In the notes below, write out the part that opens with the words containing "Dermot Killingley deals" and closes with "and Modern (1875).", swapping "hymnals" for "hymn books".

**Given passage**
•••••

Brahmo writers always referred to their religion as “Theism,” by which they meant worship of the formless Supreme Being (Pruthi 2004: 158). “Theism” in the Brahmo sense differs from “theism” as used today, that is, belief in God or gods, and also from “Deism,” a word that has gone through several changes of meaning but now is connected especially with belief in a Creator who does not intervene in the workings of his creation.
- 2.
Dermot Killingley deals with Keshub Sen and Vivekananda at some length in his essay in this volume. I confine myself to Keshub’s treatment of divinization and Vivekananda’s treatment of involution.
- 3.
“Author of life Divine,” sometimes incorrectly attributed to Charles Wesley, is found in many hymnals, for example Hymns Ancient and Modern (1875).
- 4.

•••••

**Information shown**
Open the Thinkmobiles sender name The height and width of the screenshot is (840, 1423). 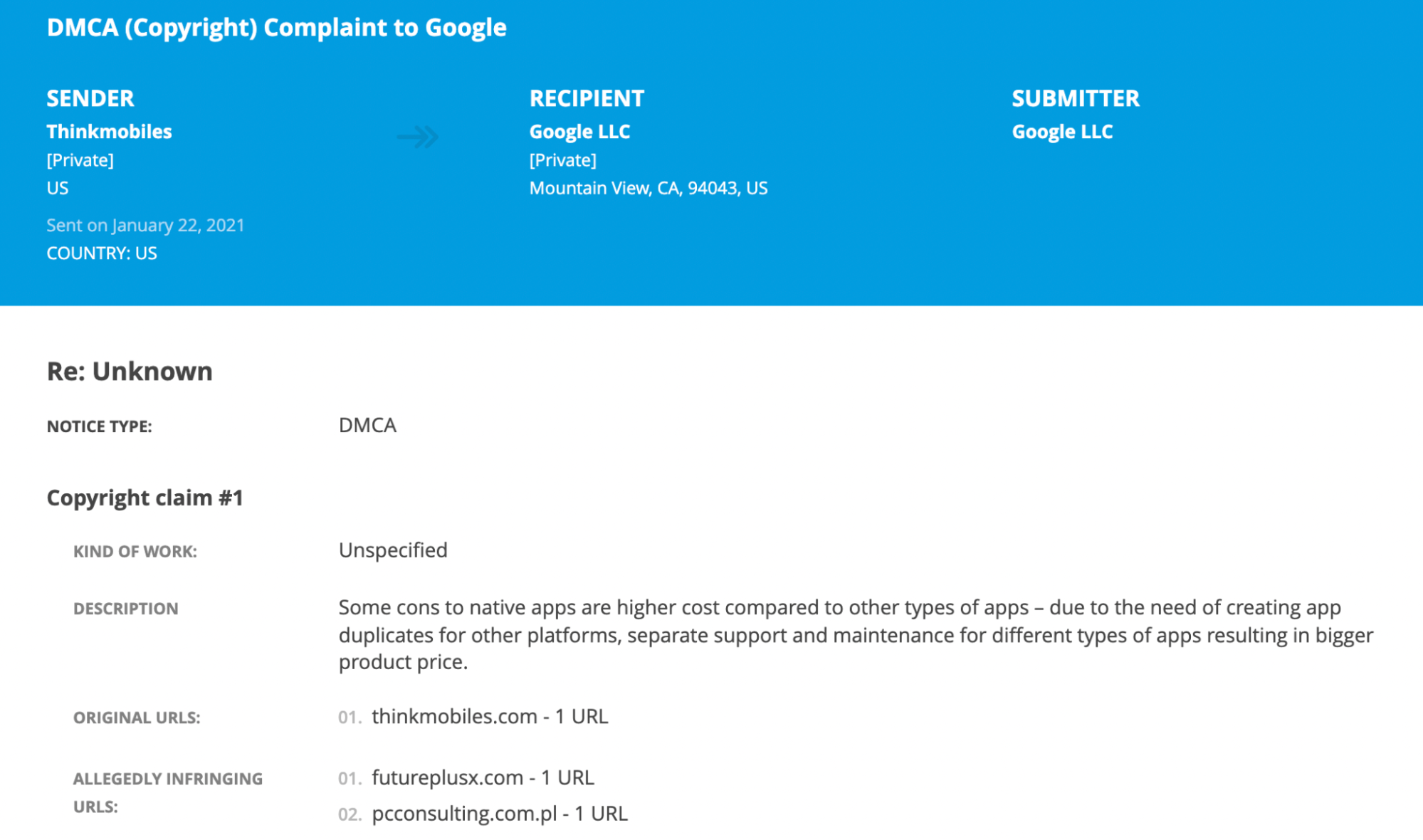pyautogui.click(x=109, y=132)
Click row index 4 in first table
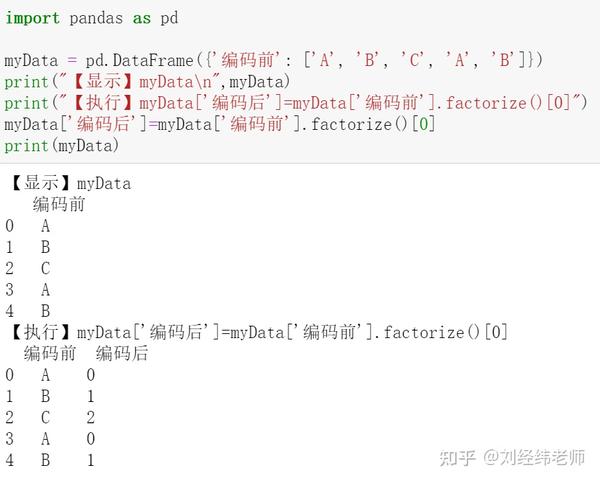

•••••

**Answer below**
Dermot Killingley deals with Keshub Sen and Vivekananda at some length in his essay in this volume. I confine myself to Keshub’s treatment of divinization and Vivekananda’s treatment of involution.
- 3.
“Author of life Divine,” sometimes incorrectly attributed to Charles Wesley, is found in many hymn books, for example Hymns Ancient and Modern (1875).